*PASSAGE FOR REVIEW*.
Metastatic testicular cancer survivor: A positive attitude was everything for me
In 2001, I was 31 years old, working full time and engaged to be married. I had no symptoms or abnormalities. But one day, I noticed a knot on my left testicle.
After going to see my doctor in Monroe, Louisiana, I was diagnosed with a rare form of testicular cancer. I underwent surgery to have the testicle removed. I wanted the results of my biopsy sent to MD Anderson.
A week after surgery, I received a call that the cancer had spread to my bones, including my pelvis and left lung. I was told that my cancer was aggressive and that my walking would be impaired.
This was devastating to hear. My fiancée and I were excited to start our life together. But she assured me that whatever happened, we would face it together.
Facing the unknown of a metastatic testicular cancer diagnosis
It’s been 20 years, but I still remember everything about my first appointment at MD Anderson. It was on Sept. 11, 2001. The day terrorist attacks fell upon the World Trade Center. Before meeting with my doctors, my then-fiancée and I stopped to grab coffee, and that’s when we saw the devastation on everyone’s faces. We joined the crowd around a TV screen and learned of the news.
I met with care team, including my orthopedic surgeon, Dr. Patrick Lin. My treatment plan was an aggressive regimen of five types of chemotherapy, along with multiple surgeries to remove the tumors. Although my fiancée and I were scared, she vowed to stand by me through it all. I was ready to do whatever was needed to beat the cancer.
On March 27, 2002, Dr. Lin performed an internal hemipelvectomy. While this surgery was supposed to remove the tumor and maybe a little bit of bone to stop the spread of the cancer, he had to remove the left part of my pelvis.
With a lot of determination, I was up walking four days after surgery. I completed physical therapy and was even able to continue my favorite hobby, playing golf.
On April 26, 2002, I had another surgery to remove several lobes from my left lung. After spending nine days in the hospital and a lot of hard work, I went into full remission. It is amazing what your body can recover from when you keep your faith and a positive attitude.
A recurrence meant I needed my left lung removed
In 2016, during a routine check-up, doctors found a new nodule on my left lung. My care team decided that surgery was my best option. I had already benefited all I could from chemotherapy.

*DATASET EXTRACT*.
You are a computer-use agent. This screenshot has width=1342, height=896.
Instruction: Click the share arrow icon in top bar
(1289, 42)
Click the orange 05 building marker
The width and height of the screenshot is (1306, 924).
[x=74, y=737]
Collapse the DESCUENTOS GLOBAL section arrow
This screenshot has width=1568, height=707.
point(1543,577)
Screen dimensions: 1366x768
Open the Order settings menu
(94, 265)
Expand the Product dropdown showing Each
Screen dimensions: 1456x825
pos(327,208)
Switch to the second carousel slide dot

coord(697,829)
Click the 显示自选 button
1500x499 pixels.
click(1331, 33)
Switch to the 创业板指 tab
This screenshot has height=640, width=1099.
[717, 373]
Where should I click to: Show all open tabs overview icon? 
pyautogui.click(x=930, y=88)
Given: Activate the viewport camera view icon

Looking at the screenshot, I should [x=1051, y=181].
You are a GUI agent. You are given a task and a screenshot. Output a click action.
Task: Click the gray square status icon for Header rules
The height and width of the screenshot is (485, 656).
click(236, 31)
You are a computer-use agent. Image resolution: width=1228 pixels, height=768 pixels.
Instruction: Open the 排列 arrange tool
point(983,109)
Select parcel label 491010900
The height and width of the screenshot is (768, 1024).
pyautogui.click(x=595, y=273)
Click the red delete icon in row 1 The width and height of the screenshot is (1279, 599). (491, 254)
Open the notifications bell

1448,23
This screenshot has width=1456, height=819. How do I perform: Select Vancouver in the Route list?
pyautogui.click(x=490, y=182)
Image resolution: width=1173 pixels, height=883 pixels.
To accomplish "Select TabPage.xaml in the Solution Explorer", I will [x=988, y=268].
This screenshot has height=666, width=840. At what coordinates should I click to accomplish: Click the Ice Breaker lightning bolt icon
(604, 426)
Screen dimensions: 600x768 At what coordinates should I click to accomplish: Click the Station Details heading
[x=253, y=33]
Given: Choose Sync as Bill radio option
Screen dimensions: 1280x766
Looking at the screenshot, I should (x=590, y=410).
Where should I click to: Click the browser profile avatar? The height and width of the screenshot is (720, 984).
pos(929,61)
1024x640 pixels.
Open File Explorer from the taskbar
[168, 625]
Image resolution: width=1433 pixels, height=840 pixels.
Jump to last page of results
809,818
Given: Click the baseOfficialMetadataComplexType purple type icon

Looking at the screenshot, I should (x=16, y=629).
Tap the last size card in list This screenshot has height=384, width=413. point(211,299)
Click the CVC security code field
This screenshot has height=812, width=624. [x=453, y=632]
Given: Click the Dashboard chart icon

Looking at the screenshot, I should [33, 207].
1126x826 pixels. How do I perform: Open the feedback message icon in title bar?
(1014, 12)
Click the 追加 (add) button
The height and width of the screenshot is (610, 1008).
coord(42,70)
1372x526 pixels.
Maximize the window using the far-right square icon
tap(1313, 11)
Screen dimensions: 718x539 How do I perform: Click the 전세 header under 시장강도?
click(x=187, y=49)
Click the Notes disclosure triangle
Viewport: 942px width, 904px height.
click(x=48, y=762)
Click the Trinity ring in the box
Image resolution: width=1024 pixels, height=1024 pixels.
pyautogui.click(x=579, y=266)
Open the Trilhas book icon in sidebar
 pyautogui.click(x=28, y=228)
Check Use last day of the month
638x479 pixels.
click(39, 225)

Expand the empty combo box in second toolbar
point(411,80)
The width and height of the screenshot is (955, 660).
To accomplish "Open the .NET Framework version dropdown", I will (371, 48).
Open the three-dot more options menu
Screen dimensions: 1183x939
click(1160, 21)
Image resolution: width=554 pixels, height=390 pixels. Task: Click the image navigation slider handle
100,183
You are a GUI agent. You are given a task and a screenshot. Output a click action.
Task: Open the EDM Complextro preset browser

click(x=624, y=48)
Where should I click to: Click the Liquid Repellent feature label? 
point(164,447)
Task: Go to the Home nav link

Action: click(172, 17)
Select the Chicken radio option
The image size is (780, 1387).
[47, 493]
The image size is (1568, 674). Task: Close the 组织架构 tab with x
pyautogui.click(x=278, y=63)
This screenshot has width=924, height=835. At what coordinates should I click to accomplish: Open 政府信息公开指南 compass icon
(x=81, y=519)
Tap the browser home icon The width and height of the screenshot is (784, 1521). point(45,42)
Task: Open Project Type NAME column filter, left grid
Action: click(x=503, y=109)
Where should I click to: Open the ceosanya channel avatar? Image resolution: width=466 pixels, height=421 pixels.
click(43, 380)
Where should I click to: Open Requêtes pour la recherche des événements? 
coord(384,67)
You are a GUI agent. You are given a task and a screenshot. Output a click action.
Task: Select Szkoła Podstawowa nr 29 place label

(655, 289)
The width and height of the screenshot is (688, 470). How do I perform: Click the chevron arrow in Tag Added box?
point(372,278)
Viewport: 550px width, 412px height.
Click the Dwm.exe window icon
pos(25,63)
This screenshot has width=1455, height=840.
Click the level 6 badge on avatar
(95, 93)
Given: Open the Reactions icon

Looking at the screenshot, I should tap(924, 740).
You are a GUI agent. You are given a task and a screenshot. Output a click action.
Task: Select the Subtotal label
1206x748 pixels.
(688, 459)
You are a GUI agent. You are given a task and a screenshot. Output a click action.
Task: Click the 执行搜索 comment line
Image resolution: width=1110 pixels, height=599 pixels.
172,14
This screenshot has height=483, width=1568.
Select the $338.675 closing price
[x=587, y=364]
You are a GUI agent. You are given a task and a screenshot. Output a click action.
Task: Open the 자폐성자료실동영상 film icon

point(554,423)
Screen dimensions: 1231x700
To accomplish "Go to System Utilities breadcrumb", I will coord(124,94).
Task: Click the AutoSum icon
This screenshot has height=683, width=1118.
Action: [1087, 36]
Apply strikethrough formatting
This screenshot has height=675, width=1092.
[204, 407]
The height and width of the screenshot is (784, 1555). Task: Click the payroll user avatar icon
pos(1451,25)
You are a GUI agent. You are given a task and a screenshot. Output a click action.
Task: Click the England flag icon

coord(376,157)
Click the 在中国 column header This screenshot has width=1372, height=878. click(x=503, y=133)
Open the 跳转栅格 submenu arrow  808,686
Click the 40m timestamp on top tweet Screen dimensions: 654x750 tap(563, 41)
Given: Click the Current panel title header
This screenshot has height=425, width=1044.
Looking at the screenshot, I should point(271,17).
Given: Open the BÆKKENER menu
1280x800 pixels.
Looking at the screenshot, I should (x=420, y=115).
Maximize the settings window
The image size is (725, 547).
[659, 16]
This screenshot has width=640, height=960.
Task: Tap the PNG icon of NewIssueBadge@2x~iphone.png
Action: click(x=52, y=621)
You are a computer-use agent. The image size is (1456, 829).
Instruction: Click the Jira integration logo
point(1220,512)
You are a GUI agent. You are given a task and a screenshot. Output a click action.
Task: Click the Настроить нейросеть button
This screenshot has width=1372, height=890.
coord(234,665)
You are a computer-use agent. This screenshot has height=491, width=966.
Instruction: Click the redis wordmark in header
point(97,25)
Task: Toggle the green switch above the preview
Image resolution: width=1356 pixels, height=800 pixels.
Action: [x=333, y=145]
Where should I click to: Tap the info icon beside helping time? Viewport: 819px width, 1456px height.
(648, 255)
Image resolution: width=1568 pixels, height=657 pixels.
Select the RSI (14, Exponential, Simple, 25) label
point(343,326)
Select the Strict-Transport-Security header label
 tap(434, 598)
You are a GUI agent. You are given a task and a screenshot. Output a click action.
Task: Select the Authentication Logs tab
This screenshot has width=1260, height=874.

*TASK SET*.
(a) Update the passage about the testicular cancer survivor, starting with "Metastatic testicular cancer survivor: A" and going on through "face it together.", with "knot" replaced by "lump".
(b) Write what comes next in the testicular cancer survivor's story, picking up after its last sentence.

*TASK ANSWERS*.
(a)
Metastatic testicular cancer survivor: A positive attitude was everything for me
In 2001, I was 31 years old, working full time and engaged to be married. I had no symptoms or abnormalities. But one day, I noticed a lump on my left testicle.
After going to see my doctor in Monroe, Louisiana, I was diagnosed with a rare form of testicular cancer. I underwent surgery to have the testicle removed. I wanted the results of my biopsy sent to MD Anderson.
A week after surgery, I received a call that the cancer had spread to my bones, including my pelvis and left lung. I was told that my cancer was aggressive and that my walking would be impaired.
This was devastating to hear. My fiancée and I were excited to start our life together. But she assured me that whatever happened, we would face it together.

(b)
In 2020, during a regular follow-up scan at MD Anderson, I learned that my cancer had returned for a third time. Nodules were found on several lymph nodes and my adrenal gland. I received two rounds of chemotherapy. Given the complexity of my diagnosis and previous surgeries, my oncologist, Dr. Matthew Campbell, recommended proton therapy.
I started 15 treatments of proton therapy on Oct. 12, 2020. This was to treat the cancer that had spread to my throat and lymph nodes. Radiation oncologist Dr. Quynh-Nhu Nguyen and the MD Anderson Proton Therapy Center staff were amazing. They were very compassionate and took my mind off treatments.
I had some mild trouble swallowing towards the end of treatment but was able to keep drinking protein shakes, soups and milkshakes. I completed proton therapy treatments on a Friday and was back to work the following Monday. After facing cancer for 20 years, I’ve learned that you must get up every day and keep going.
Finding compassion and resilience at MD Anderson
The care and support I’ve received from my nurses and doctors have been unbelievable. I’ve already won because I’ve had 20 amazing years with my wife, thanks to the advanced cancer treatments that I’ve received at MD Anderson. My motto has been to accept it, adapt to it and then figure out how to overcome it.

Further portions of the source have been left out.